Exercise a:
Collect each line of the records below that contains the string "description", copying every such line in full.
====== Page excerpt
City officials are currently negotiating a work schedule with Bird Busters for the project, which is estimated to take about three months to complete.
Akins said that no birds will be trapped in the process.
“There are two nests now and we are going to watch them to see if anything is going on in them and we don’t believe we will have to move them,” she said. “We will do the utmost not to harm any birds,”
She said that no birds will be left trapped by the net.
Melya Kaplan, the founder of Voice of the Animals Foundation, said she hopes the council will reverse its decision, hinting that a lawsuit might be possible otherwise.
“If an individual starts killing pigeons for any reason, that would be a criminal offense,” she said. “It’s animal cruelty. Why does the City Council think they are above the law?”
A Redondo Beach resident, Enright has been rescuing birds for the past 30 years. Enright brought his most recent rescue to the protest, wrapping it in a red towel.
============
Exercise b:
Carry on the news report about the city's bird-netting project from the point where it stops.
====== Record set
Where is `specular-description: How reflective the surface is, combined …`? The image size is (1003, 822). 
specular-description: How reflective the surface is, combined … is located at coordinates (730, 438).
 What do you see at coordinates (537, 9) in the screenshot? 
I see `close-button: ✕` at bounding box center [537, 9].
============
====== Record set
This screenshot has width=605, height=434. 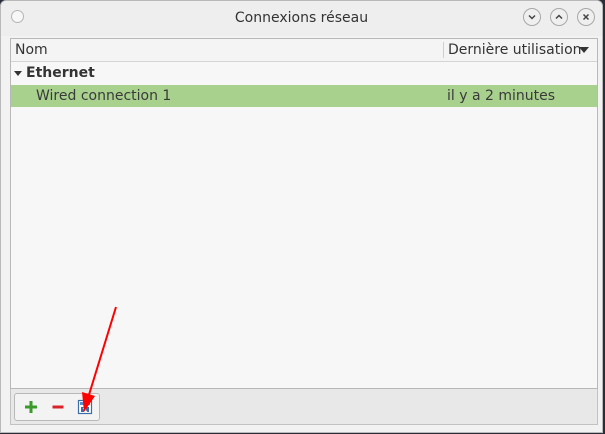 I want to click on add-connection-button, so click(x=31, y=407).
============
====== Record set
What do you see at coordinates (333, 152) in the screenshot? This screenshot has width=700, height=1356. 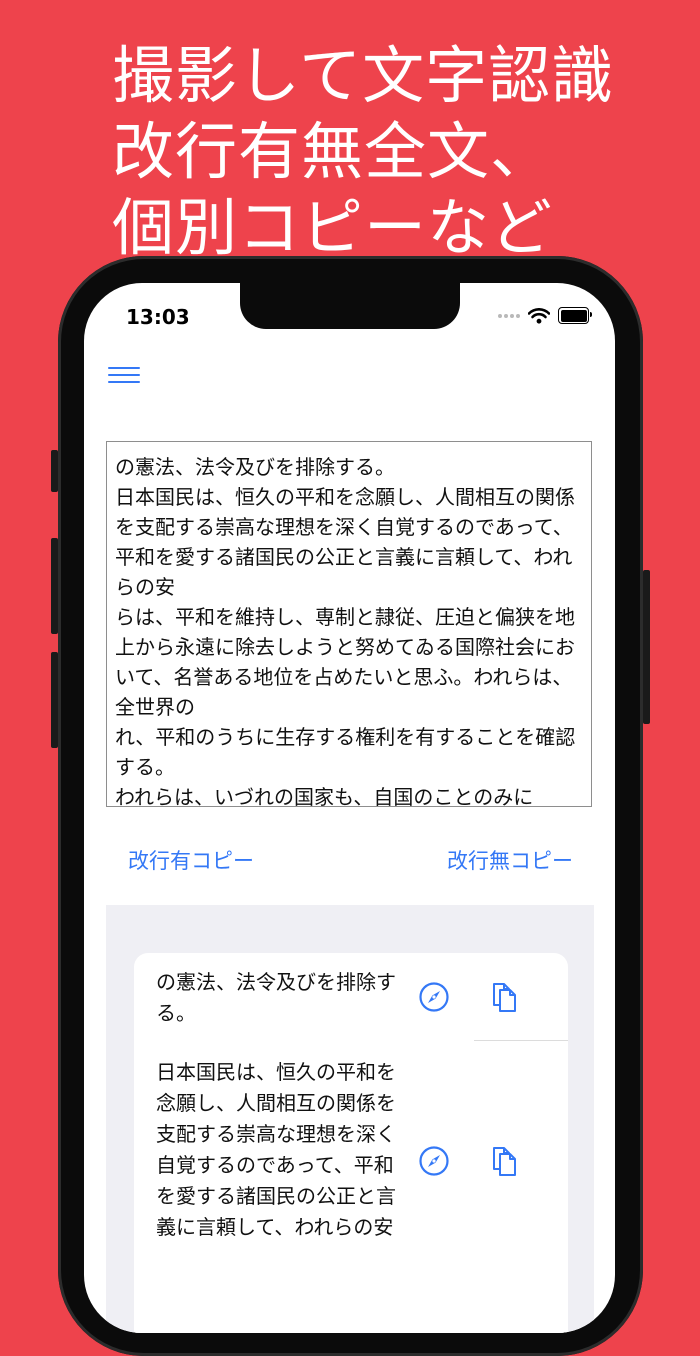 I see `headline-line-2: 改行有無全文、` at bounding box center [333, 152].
============
Exercise output a:
Where is `specular-description: How reflective the surface is, combined …`? The image size is (1003, 822). 
specular-description: How reflective the surface is, combined … is located at coordinates (730, 438).

Exercise output b:
He found the bird, along with its sister, named Chihuahua, in a box in front of a pet store in Torrance.
“They just love to be held and get their attention,” Enright said as he lovingly pet the bird. “This one right here, she just can’t get her pigeon kisses often enough.”
Enright said the preferred option to control the pigeons would be to administer a birth control called Ovocontrol, which has been used in other areas like Hollywood. The result would be a drop in the pigeon population by about 50 percent, he said.
He said the fate the pigeons might face if trapped by the net would be a painful way to go.
“That I think would spell the end of the political careers for the people who voted to have that done,” he said.